● Text passage:
Your baby’s car seat is perhaps one of the most important things you will buy them, it will keep them safe and secure in the car, and should you ever be involved in a collision, it is there to protect them. However, despite the car seat being so important, it can also be one of the most confusing things to buy!

 

There are three stages suitable for new born babies:


Group 0 child car seat – normally lay flat, with a 10kg baby weight limit, these seats often take up two seating positions.

Group 0+ child car seat - rear facing, with a 13kg baby weight limit, these often have a base option and are portable, they often fit on the pram.

Group 0+1 child car seat – rear facing, and may turn forward later on, with an 18kg child weight limit.  These seats tend to remain fitted in the car.

 

Awards


Research what awards the child seat has won – Mum and Baby awards will assure you of comfort and user friendliness, and crash test awards from German Stiftung Warentest and ADAC will assure you of superior crash performance.  Alternatively, an iSize approved seat meets the very latest requirements, including mandatory side impact protection.

 

Fitting options


Child car seats are either fitted with ISOFIX or the adult seat belt, and while both are very secure when correctly fitted, ISOFIX is considered safer as it reduces the risk of misuse.  Group 0+1 car seats which use ISOFIX normally have the ISOFIX attached to the seat.  Group 0 and 0+ car seats may utilise a separate base that remains fitted in the car, not all infant seats have this option so check for this before choosing your seat.

 

Travel systems


Travel systems are very convenient, however it is very important for your baby’s health that they do not spend excessive amounts of time in their infant seat.  The car seat should only be used on the pram for very short, quick trips out of the car and if you are going to be out for any length of time, your baby is safer being moved into their lie flat pram.  The maximum amount of time your baby should be in the infant seat is 90 minutes, and they should then have a break from the seat. However, if you are driving, this may be exceeded as your baby must always use a car seat when in the car, ensure you plan in time for regular breaks on long journeys.

● Dataset rows:

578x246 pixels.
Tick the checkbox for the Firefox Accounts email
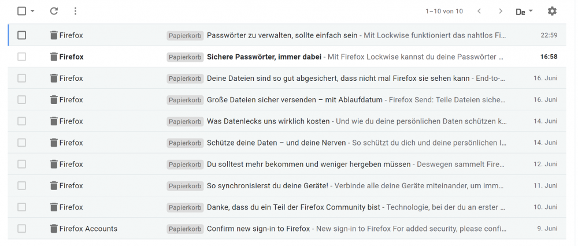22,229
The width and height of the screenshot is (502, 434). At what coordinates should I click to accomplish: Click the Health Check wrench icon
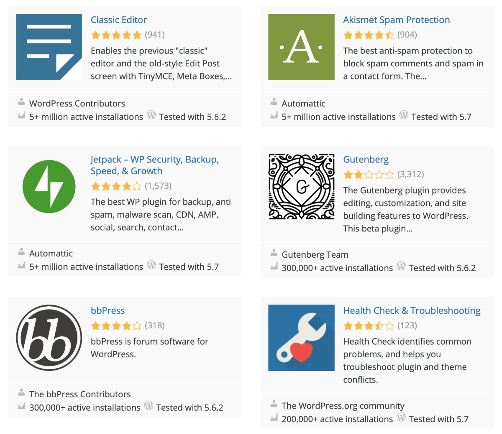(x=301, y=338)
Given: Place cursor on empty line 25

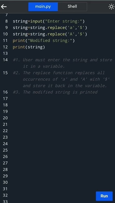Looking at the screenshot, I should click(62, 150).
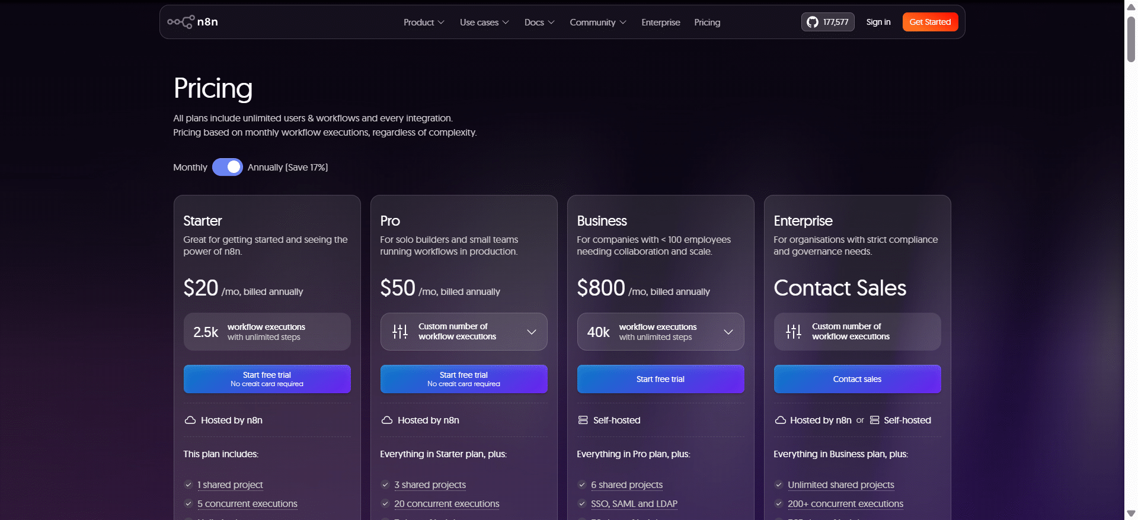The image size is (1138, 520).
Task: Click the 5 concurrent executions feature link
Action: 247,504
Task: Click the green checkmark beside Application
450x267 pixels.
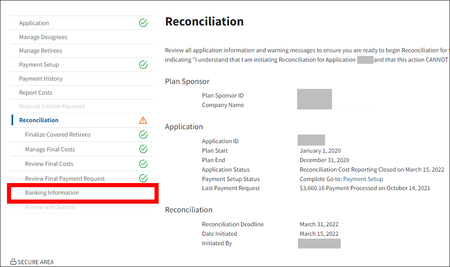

● Work to do: Copy the car seat guide from the words containing "Group 0+ child" through "in the car.", swapping "rear facing" for "rear-facing". The entries have no connection to the car seat guide.

● Task answer:
Group 0+ child car seat - rear-facing, with a 13kg baby weight limit, these often have a base option and are portable, they often fit on the pram.

Group 0+1 child car seat – rear-facing, and may turn forward later on, with an 18kg child weight limit.  These seats tend to remain fitted in the car.